Ninth Circuit: No Duty to Accommodate Unqualified Applicant With Disability

Trish Johnson was a special education teacher. She was required to maintain a teacher certification. To do so, she had to satisfy certain continuing education requirements, including having 3 hours of college credit over a five year period.  Johnson failed to complete the college credit on time and told her bosses she would lose her certification. Her school district could have petitioned the state for an exemption, but declined to do so.

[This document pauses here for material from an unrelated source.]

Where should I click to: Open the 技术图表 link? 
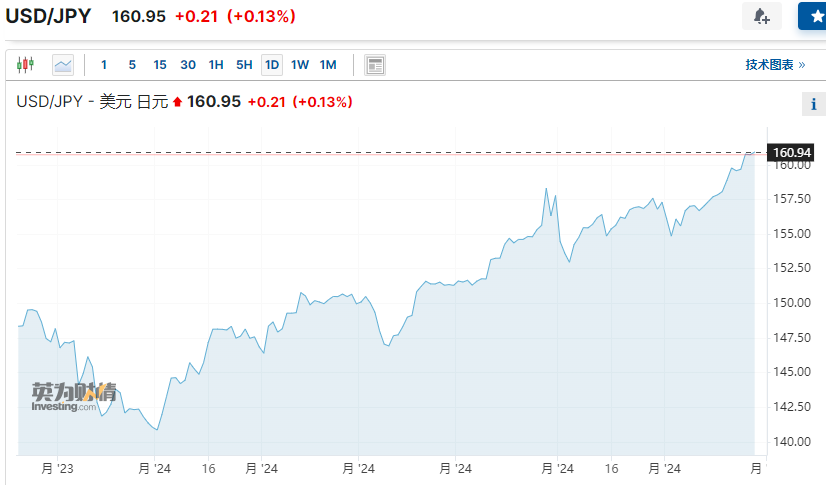(x=774, y=65)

Johnson lost her certification and was fired.
She sued under the ADA, claiming the school district had to apply for and obtain the exemption as a form of accommodation of her depression and other mental impairments.
Agreeing with the district court, the Ninth Circuit upheld summary judgment. The court held that a plaintiff under the ADA must establish she is a "qualified individual with a disability" or no accommodation is due.
The court noted EEOC regulations provide "that a 'qualified individual with a disability' is one 'who satisfies the requisite skills, experience, education and other job related requirements of the employment position such individual holds or desires, and who, with or without reasonable accommodation, can perform the essential functions of such position.” 29 C.F.R. § 1630.2(m) (emphasis added).
So, the court reasoned, Johnson was required to hold the "requisite" job related requirements of the job without accommodation. She did not maintain the requisite continuing education requirements and, therefore, lost her certification.
So, by way of example given in the opinion, an employer hiring a CPA can require the CPA to be licensed and need not provide "accommodation" that helps the applicant obtain the license (like tutoring).  A law firm does not have to help a law clerk pass the bar, etc.
The case is Johnson v. Bd. of Trustees and the opinion is here.

Court of Appeal: Church-owned School Exempt from Marital Status Discrimination Claims

Sara Henry divorced and began living with a boyfriend, with whom she had a child.  She worked for the Red Hill Evangelical Lutheran Church of Tustin as a teacher and administrator for a church-owned and operated preschool.  After the church discovered Henry's living situation, it discharged her. She sued for marital status discrimination.
Henry argued the church fired her because of her "marital status" in that she was unmarried and living with her boyfriend. The church contended it was concerned with her living with her boyfriend while unmarried.  Regardless, the church won the case because it is not considered an "employer" under the Fair Employment and Housing Act.  As the court of appeal found, the definition of "employer" in FEHA ‟does not include a religious association or corporation not organized for private profit." Govt Code § 12926, subd (d).  The court also found that Henry was not covered by Title VII of the Civil Rights Act of 1964.  Therefore, without a statutory basis, her claim for wrongful termination in violation of public policy failed as well.
The case is Henry v. Red Hill Evangelical Lutheran Church of Tustin and the opinion is here.